Con questo episodio Giovanni ci presenta la buona notizia, la “cosa nuova” che Dio fa con Gesù. Questa “novità” ha, per così dire, due facce: da un lato perdona il peccato di quella donna; dall’altro toglie la maschera a quei giusti che si sentivano difensori di Dio (della sua legge). Gesù li provoca ad entrare dentro se stessi e comprendere che non sono meno adulteri di quella donna che volevano uccidere, perché anch’essi sono stati infedeli alla legge. L’annuncio del Vangelo ha questi due effetti (come abbiamo sentito anche nella parabola di domenica scorsa): da un lato il perdono per chi si riconosce peccatore e accetta il dono di Dio; dall’altro l’invito alla conversione per chi crede di essere migliore degli altri e si fa difensore dei diritti di Dio. In alcune pagine, come questa, appare che nella missione di Gesù la prima parte sia stata più facile della seconda.

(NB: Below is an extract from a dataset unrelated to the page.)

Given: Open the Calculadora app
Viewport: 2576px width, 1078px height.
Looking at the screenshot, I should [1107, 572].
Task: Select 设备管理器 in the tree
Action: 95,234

Gesù toglie la maschera a quegli uomini che si presentano a lui come difensori della legge; in realtà appare che essi si servono della legge per nascondere la loro mancanza di fedeltà a Dio; per questo accusano quella donna e se ne servono anche per mettere in scacco Gesù, perché non sopportano il suo modo di perdonare i peccatori. Gesù salva la vita di quella donna, perdona il suo peccato e la chiama a cambiare vita; ma la sua azione non è meno forte in relazione agli scribi, chiamati a prendere coscienza di come si trovano di fronte a Dio invece di farsi giudici degli altri.

Il passaggio della lettera ai Filippesi è un bel commento a questa scena del Vangelo: Paolo, che era un convinto fariseo, si è sentito conquistato da Gesù e ha risposto alla sua chiamata; ha capito che solo Dio può rendere giusti, che questo è solo un dono e mai il frutto di uno sforzo umano. E questo dono non porta a sedersi, a considerarsi arrivato (e magari giudicare gli altri), ma spinge a stare ogni momento in cammino, in corsa per raggiungere la meta, che è di diventare come Gesù, arrivare dove è Lui.

Se il nostro sguardo è fisso su di lui non ci attarderemo a farci giudici degli altri; anzi, potremo vedere negli altri un aiuto per arrivare a Cristo. Invece di farci giudici degli altri, ci sentiremo giudicati dall’amore di Dio, perdonati e rialzati. Una bella novità per la nostra vita!